# [Problem details]
Report how many lines below contain the word "will". Give only the number.

Stored items
※

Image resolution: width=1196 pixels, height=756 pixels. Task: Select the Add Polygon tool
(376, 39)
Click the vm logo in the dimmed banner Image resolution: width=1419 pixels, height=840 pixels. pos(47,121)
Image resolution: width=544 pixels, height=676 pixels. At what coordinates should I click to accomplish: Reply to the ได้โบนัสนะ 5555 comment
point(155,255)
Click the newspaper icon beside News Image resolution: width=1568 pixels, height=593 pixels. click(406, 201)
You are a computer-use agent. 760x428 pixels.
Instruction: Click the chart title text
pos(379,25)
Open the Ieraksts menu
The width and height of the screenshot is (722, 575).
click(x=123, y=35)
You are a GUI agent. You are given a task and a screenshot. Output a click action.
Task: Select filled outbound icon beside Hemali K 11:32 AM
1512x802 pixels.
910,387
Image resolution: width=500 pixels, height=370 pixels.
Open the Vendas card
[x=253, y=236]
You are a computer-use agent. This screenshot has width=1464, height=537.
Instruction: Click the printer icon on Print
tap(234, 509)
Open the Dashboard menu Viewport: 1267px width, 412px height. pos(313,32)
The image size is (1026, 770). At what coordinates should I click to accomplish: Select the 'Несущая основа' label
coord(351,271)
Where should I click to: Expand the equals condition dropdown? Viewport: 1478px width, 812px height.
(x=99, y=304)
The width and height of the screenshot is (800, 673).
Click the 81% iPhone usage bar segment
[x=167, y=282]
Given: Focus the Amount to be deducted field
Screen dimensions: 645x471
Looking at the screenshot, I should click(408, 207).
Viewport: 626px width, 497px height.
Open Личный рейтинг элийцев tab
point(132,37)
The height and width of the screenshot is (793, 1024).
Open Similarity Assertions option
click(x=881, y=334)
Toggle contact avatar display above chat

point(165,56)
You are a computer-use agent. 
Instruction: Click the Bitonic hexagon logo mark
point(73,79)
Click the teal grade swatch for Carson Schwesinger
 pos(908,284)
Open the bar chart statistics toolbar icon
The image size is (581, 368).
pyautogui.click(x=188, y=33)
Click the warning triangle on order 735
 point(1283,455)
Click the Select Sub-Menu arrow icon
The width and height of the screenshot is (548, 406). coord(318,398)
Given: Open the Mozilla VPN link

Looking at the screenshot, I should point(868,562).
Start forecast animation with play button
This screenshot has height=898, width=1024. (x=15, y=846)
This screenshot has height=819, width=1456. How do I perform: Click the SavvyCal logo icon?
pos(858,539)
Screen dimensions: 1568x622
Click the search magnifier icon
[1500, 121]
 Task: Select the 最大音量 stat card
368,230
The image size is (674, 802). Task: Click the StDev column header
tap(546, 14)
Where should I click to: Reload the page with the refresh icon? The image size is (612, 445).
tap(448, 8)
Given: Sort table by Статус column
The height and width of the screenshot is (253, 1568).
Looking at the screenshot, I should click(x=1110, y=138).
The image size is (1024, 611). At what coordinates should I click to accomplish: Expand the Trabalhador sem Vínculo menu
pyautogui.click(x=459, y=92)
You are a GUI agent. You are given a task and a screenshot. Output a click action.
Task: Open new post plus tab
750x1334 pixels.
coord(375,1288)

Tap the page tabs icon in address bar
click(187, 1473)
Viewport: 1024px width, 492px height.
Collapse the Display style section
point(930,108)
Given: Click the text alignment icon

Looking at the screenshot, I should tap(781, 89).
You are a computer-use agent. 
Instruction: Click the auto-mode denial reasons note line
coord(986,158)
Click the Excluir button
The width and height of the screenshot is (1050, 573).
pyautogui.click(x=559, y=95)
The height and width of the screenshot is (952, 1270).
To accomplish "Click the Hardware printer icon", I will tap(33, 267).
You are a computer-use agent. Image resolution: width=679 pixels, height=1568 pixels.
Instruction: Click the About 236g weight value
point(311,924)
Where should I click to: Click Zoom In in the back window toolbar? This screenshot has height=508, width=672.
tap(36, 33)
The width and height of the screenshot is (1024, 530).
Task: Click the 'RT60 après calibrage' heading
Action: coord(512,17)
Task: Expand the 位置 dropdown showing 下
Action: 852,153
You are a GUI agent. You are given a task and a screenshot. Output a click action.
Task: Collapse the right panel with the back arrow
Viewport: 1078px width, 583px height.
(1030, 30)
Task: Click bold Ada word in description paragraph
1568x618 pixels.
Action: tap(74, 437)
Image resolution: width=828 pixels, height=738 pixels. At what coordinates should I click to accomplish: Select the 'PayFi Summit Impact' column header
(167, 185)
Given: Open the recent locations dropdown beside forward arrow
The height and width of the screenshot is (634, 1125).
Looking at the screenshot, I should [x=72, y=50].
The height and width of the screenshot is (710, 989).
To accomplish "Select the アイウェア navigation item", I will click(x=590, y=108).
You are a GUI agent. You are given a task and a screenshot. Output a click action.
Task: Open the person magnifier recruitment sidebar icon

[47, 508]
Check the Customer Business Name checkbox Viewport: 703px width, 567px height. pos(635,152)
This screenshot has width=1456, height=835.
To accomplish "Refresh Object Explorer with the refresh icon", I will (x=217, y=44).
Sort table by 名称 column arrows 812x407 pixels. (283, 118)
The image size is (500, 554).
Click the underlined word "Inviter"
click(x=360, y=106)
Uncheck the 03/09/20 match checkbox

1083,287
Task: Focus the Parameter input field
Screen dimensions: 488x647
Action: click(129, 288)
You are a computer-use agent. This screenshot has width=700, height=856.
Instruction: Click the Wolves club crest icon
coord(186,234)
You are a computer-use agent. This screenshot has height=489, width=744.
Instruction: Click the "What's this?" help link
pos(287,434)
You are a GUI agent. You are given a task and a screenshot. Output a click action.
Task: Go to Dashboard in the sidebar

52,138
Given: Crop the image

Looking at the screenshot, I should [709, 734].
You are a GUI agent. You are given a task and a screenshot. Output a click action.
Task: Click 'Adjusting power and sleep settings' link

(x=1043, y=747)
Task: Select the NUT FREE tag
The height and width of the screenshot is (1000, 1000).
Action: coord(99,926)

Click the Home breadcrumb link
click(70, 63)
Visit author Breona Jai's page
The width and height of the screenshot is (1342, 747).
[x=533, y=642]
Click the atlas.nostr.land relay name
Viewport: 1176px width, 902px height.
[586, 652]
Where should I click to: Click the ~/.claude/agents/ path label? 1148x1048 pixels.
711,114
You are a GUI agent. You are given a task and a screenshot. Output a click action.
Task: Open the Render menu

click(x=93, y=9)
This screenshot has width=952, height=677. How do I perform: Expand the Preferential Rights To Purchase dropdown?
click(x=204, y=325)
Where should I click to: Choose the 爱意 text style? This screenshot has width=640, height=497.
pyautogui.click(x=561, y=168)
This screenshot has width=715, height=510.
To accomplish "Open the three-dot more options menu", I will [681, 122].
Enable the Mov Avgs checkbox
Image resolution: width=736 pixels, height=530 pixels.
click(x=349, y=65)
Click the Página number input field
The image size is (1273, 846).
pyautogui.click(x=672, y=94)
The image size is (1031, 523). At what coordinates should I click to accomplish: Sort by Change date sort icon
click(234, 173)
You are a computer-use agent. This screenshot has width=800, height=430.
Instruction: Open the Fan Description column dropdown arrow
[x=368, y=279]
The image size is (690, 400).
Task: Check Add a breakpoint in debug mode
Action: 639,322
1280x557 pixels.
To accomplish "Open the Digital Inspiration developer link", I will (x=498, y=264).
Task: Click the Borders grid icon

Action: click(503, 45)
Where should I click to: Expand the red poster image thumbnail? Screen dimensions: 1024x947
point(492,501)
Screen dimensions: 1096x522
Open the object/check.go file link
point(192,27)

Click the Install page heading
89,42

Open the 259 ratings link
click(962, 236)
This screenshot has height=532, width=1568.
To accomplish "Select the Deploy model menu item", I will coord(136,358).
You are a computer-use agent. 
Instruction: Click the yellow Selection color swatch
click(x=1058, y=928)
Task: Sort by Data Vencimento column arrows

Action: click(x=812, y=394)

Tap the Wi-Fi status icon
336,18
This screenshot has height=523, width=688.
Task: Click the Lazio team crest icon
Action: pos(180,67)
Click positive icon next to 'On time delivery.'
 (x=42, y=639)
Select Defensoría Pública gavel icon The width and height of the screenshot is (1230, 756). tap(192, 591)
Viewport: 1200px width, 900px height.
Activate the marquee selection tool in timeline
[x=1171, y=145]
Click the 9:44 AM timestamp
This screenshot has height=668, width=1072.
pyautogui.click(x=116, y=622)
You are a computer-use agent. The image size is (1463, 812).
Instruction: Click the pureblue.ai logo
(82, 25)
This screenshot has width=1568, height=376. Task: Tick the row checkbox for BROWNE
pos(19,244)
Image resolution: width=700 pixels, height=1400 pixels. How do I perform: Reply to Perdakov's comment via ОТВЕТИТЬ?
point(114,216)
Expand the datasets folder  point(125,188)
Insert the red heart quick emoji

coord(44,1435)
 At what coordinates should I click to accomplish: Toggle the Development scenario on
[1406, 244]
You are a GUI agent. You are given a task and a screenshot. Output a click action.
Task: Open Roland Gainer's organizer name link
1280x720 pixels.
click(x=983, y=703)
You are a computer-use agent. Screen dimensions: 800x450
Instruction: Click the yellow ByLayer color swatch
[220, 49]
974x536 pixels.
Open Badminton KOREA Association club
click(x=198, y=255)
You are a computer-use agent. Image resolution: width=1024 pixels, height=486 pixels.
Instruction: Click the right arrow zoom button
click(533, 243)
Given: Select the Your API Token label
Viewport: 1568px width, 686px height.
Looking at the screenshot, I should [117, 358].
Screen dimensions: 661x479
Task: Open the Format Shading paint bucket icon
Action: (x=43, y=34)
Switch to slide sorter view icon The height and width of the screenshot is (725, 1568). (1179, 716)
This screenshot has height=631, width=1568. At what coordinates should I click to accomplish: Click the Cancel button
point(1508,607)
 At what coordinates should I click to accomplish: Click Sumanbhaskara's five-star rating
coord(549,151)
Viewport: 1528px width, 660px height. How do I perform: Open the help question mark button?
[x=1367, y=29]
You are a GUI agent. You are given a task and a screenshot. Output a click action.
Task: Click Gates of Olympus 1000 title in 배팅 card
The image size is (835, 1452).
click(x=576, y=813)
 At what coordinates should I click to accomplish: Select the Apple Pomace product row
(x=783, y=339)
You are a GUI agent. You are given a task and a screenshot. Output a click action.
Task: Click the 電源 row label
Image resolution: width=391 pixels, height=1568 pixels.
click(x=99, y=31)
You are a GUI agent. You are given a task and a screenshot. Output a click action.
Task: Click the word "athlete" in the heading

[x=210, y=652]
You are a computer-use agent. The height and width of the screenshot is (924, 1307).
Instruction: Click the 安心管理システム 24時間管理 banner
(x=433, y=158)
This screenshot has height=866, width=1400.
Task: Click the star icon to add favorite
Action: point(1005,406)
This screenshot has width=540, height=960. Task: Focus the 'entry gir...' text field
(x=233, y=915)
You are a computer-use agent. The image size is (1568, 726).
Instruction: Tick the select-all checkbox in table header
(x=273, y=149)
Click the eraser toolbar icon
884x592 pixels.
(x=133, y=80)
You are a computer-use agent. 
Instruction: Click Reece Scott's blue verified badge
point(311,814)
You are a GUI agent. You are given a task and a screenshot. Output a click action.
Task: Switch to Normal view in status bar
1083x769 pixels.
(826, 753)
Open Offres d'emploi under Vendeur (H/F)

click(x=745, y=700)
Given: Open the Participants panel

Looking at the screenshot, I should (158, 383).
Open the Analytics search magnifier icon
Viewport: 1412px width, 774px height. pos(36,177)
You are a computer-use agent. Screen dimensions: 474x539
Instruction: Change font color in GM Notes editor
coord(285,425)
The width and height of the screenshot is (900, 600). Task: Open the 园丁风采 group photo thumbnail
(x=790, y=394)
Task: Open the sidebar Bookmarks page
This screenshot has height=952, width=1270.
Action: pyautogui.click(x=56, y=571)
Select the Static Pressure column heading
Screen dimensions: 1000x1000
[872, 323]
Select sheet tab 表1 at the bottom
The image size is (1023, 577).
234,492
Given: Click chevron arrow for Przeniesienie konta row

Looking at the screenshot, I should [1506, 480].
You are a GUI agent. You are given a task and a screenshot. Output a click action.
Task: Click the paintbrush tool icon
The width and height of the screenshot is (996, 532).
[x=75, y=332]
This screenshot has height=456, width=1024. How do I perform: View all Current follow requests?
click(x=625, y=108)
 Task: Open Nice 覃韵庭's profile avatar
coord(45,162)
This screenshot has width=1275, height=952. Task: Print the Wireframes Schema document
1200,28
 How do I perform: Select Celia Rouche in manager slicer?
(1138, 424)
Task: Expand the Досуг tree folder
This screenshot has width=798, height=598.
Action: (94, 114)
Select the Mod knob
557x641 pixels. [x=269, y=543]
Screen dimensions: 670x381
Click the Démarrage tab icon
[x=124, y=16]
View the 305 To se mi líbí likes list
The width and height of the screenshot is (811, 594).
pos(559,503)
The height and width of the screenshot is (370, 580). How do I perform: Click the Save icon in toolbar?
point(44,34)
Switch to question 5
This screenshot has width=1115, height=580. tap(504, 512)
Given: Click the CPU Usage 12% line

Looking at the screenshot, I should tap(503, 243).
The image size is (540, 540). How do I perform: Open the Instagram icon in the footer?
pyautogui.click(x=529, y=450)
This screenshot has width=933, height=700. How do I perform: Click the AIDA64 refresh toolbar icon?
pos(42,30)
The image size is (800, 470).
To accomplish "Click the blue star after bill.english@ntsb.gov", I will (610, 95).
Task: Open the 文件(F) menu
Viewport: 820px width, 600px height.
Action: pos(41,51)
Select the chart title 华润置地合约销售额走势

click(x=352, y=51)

※

# [Expected output]
7